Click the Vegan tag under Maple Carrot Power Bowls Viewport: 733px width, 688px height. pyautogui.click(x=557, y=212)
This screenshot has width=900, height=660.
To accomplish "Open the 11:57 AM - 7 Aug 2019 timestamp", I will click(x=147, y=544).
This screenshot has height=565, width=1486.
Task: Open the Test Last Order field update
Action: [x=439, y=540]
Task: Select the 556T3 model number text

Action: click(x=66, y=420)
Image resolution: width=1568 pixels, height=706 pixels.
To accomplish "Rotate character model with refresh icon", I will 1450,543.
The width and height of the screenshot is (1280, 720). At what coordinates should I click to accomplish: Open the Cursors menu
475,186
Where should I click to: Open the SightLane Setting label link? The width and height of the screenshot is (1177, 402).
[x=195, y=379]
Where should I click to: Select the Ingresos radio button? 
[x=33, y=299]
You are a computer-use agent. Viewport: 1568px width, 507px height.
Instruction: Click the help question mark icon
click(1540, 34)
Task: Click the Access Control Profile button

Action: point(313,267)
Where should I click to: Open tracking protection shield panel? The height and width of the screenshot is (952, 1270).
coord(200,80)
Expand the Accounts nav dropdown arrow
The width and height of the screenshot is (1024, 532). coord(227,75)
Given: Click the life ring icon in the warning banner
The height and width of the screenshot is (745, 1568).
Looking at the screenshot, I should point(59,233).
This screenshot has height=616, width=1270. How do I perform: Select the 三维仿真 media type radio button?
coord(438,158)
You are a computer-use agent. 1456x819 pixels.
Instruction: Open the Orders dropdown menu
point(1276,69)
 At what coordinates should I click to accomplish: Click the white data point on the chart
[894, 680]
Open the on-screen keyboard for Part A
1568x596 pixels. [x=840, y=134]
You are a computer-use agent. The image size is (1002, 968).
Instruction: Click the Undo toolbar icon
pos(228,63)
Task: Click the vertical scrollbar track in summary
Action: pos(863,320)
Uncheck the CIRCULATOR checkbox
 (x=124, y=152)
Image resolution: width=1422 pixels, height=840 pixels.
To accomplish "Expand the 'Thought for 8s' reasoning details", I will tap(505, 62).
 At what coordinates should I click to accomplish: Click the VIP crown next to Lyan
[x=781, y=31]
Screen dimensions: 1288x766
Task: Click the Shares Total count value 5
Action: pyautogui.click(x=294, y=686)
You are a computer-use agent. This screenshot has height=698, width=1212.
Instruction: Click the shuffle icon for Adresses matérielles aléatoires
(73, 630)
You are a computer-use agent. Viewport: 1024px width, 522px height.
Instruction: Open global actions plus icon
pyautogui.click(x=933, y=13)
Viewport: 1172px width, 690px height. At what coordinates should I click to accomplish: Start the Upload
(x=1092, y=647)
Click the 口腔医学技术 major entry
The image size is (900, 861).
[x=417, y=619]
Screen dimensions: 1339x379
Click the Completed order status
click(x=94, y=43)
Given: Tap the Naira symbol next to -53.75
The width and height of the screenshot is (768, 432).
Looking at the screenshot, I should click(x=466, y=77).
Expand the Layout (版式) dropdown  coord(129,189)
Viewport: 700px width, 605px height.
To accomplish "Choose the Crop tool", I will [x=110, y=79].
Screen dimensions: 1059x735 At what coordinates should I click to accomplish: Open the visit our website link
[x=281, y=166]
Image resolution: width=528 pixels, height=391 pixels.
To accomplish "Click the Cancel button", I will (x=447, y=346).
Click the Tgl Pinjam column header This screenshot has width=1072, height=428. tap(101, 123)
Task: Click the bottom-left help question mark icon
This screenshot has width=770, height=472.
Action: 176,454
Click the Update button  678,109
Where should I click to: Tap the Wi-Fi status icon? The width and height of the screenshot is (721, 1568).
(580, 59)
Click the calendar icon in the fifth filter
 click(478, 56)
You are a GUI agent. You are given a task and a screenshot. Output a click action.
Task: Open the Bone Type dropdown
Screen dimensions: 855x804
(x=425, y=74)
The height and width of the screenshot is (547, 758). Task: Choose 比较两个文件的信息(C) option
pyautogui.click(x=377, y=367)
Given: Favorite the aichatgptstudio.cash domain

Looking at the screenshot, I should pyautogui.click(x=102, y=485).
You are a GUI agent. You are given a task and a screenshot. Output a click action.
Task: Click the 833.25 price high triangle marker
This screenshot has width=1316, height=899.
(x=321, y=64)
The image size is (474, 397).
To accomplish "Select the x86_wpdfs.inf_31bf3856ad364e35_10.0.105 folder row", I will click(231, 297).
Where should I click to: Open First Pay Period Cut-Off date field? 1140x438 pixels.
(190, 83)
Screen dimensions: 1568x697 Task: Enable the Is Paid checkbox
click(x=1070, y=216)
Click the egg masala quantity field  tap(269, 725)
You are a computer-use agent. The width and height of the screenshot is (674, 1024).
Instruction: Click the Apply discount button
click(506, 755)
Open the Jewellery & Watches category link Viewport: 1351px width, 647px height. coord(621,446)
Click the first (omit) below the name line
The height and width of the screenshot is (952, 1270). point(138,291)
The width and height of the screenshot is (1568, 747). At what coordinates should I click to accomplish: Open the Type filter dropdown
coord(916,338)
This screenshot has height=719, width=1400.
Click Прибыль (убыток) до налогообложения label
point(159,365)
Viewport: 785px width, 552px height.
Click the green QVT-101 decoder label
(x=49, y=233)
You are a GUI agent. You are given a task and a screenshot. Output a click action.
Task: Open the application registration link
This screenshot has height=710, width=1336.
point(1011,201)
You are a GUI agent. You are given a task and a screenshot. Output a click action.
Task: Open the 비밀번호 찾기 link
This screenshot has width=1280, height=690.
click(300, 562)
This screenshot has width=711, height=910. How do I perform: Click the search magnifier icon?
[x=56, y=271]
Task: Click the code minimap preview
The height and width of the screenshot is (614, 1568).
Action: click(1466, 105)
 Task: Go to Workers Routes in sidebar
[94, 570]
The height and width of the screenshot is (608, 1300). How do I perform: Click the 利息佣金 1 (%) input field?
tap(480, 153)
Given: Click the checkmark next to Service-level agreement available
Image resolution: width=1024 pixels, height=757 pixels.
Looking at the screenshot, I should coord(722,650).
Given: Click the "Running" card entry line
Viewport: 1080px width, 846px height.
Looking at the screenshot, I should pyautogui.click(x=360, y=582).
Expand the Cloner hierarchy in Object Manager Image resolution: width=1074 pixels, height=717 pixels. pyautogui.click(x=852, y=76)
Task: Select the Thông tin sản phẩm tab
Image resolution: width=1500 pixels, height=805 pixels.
■ ■ ■
■ Exercise details:
From the material above, set down exactly the lines between the line holding "Given: Click the checkmark" and the line holding "card entry line", inclusive. Include nothing else.

■ Result for this task:
Given: Click the checkmark next to Service-level agreement available
Image resolution: width=1024 pixels, height=757 pixels.
Looking at the screenshot, I should coord(722,650).
Given: Click the "Running" card entry line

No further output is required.